Stored items from a collection
◆ ◆ ◆ ◆ ◆

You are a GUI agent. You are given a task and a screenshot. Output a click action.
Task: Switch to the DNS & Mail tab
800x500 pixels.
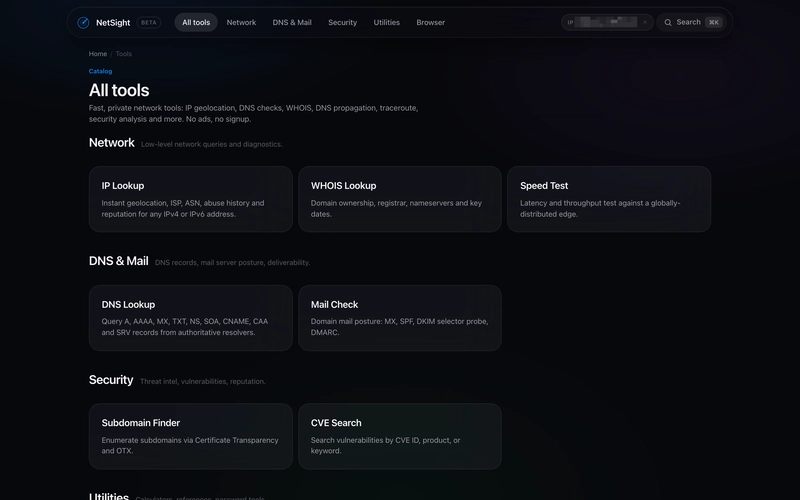point(292,22)

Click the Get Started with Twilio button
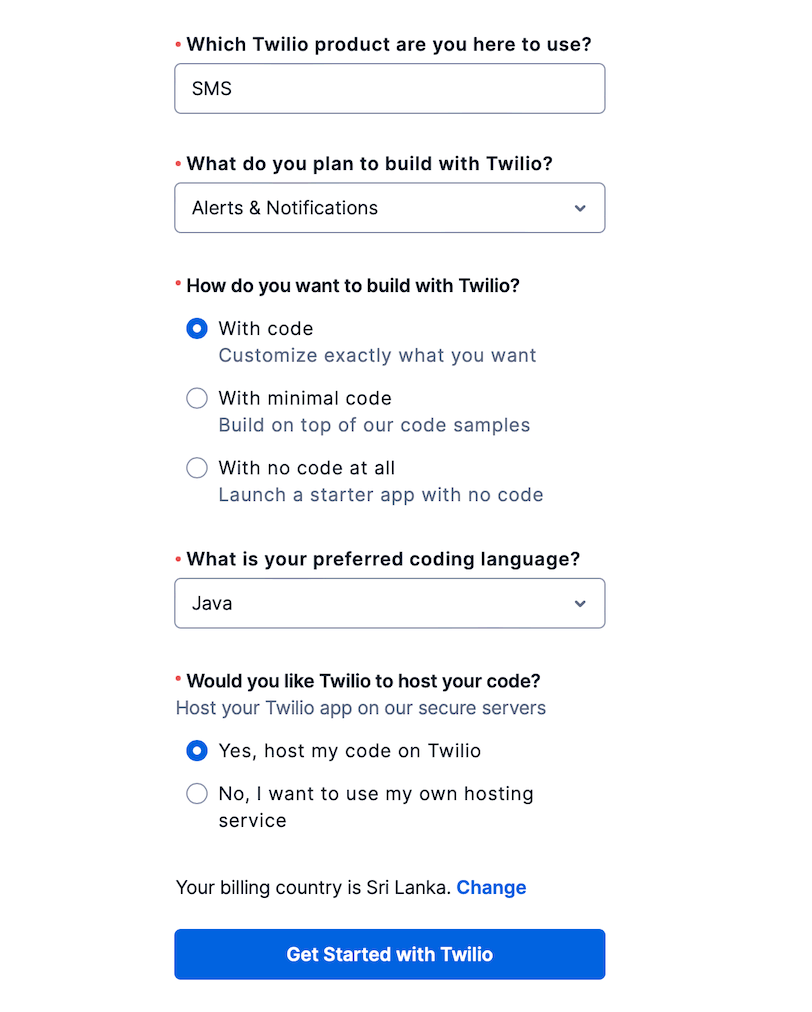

◆ ◆ ◆ ◆ ◆

• [TASK INSTRUCTIONS]:
Please make an exact copy of the records, leaving out any picture.

• [ANSWER FOR THIS EXERCISE]:
You are a GUI agent. You are given a task and a screenshot. Output a click action.
Task: Switch to the DNS & Mail tab
800x500 pixels.
point(292,22)

Click the Get Started with Twilio button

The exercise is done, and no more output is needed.